No es una valla cualquiera: hay I+D+i respecto a las verjas primigenias, las de Isabel II, que consiguieron proteger a unos comercios cerrados de unos robos imposibles (ya no hay nada que robar dentro, el rentista ya había exprimido todo lo posible) y, sobre todo, de algo peor: la presencia de personas sin techo, que dormían en el, digamos, vestíbulo de antes del interior del local, y que se nos presentó como el principal problema comercial de esa calle.
Que no nos despistaran las cadenas hosteleras o las tiendas que funcionan en esa misma calle, y no busquéis más allá: no pasa nada con las grandes superficies, el comercio electrónico, las subidas generales de precios, el empuje de la turistificación y la voracidad rentista (en Santander, valga la redundancia): el problema del comercio en esa calle eran los sin techo.
Y así lo entendió el Ayuntamiento que, consciente de que ya había quemado los cartuchos del bono comercio, las acciones de calle, el Centro Botín, las ayudas y la promoción, apostó por su última bala de política comercial: poner vallas para expulsar a esas personas del centro que, lo dice la historia, no es para cualquiera.
Ojo, esta valla es como Dios manda: no se alza sobre el suelo, sino que se extiende de pared a pared, brotando de ella misma, más segura, más firme, como una promesa de ser inexpugnable.
No es mecánica, ni siquiera tecnología: en realidad es magia. Las vallas tienen el efecto de hacer desaparecer a la gente. ¿Dónde está quién dormía ahí? ¿Dónde fueron los de Isabel II, a quienes los que conocen la calle, o simplemente madrugan, detectaron días después en la Porticada? Nuevamente, no podía ser: el eje del poder en la ciudad, diseñado así desde el fundacional 1941, el año del incendio y de la expulsión de las clases populares del centro para hacer hueco a las nuevas élites, tuvo que volver a recordar las normas: aquí, no. Y mucho menos ahora que los arrabales son espacios atractivos, en una segunda ola turístico-hostelera, la de los carteles bonitos.

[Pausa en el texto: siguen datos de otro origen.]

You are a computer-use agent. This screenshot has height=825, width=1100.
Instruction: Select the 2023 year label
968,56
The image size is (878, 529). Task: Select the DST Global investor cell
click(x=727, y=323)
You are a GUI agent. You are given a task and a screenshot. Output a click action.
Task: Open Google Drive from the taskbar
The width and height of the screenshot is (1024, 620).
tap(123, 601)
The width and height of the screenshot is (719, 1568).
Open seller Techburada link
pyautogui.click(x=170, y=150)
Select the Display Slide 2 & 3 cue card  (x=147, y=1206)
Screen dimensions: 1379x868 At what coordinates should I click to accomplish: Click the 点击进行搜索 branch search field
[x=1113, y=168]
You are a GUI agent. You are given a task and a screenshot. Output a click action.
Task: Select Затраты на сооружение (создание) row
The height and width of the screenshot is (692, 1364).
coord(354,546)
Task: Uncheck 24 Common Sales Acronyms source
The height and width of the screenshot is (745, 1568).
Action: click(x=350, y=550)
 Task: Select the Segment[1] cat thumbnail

Pero, ¿dónde, entonces? ¿Han recalado en el centro de acogida de Candina? (pura ciudad orgánica, lo que sobra, bien lejos) No puede ser, porque sus propias normas limitan no sólo los días sino muchas de las circunstancias que atraviesan quienes viven (es un decir) en la calle. ¿Están en el centro de bajo rendimiento anunciado para la zona de Guevara? No puede ser: el Ayuntamiento cedió a la presión y ese proyecto no existe. ¿Puede que estén en el nuevo espacio de la Cocina Económica? No parece: está pensado para entre 20-35 años, y esa frontera quedó atrás hace mucho ya para algunos. ¿Housing first? Parece pronto para lo que de momento suena a objetivo.
¿Dónde están, no se ven? Si en Isabel II se interpretó la expulsión de las personas sin hogar como política comercial, en los viejos arrabales parece que la expulsión comienza a a ser política urbanística. Todavía hay margen para mejorar: siempre se pueden exportar del Puerto las concertinas.